**Activity:** Pictures excluded, set down exactly the lines from the one containing "Task: Click the Учитывать вручную link" through the final line of the material, and only those.
Dataset entries Block Start
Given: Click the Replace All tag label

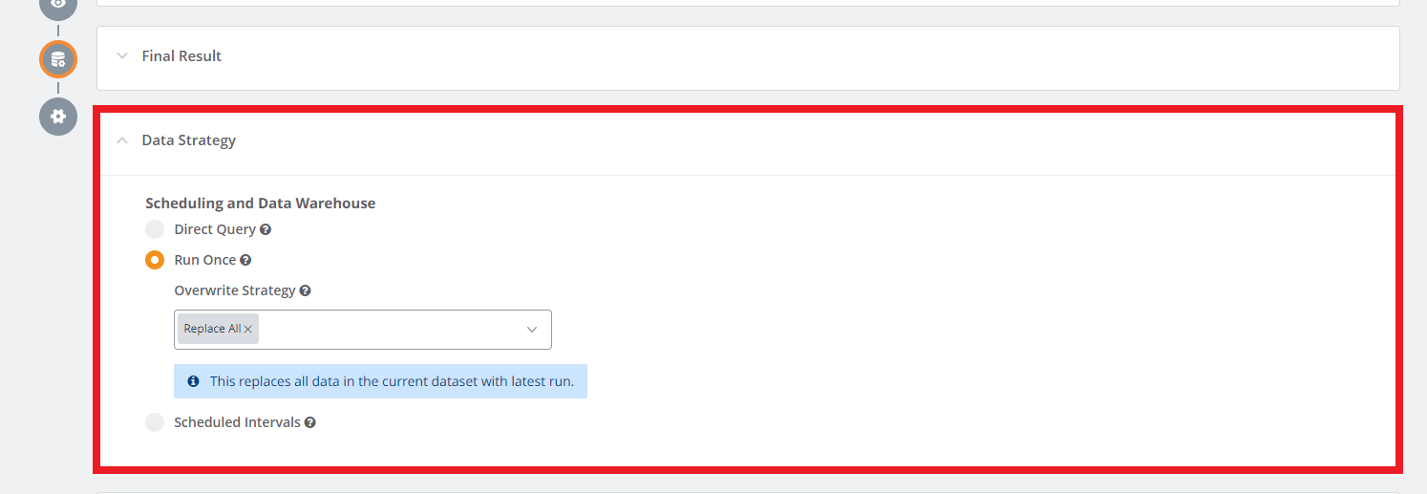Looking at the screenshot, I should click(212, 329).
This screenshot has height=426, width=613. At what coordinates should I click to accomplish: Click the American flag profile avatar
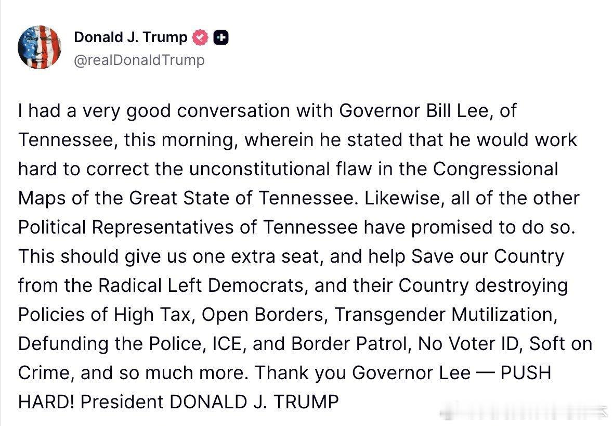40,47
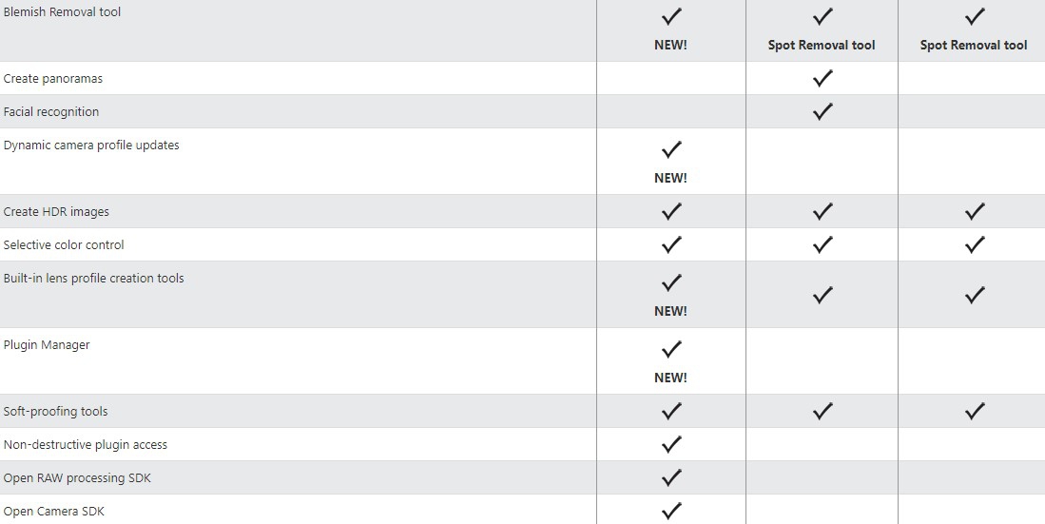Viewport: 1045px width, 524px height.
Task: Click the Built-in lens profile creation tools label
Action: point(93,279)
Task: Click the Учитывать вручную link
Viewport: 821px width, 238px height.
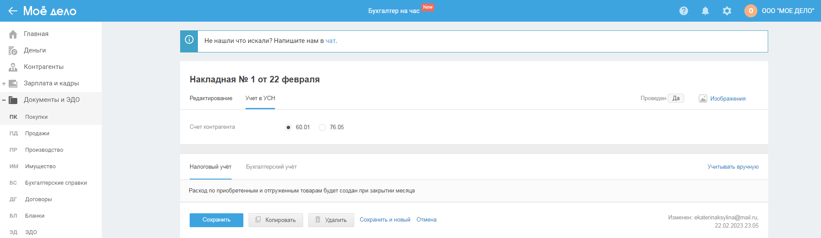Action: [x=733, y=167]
Dataset entries Block End
**Task answer:**
Task: Click the Учитывать вручную link
Viewport: 821px width, 238px height.
Action: [x=733, y=167]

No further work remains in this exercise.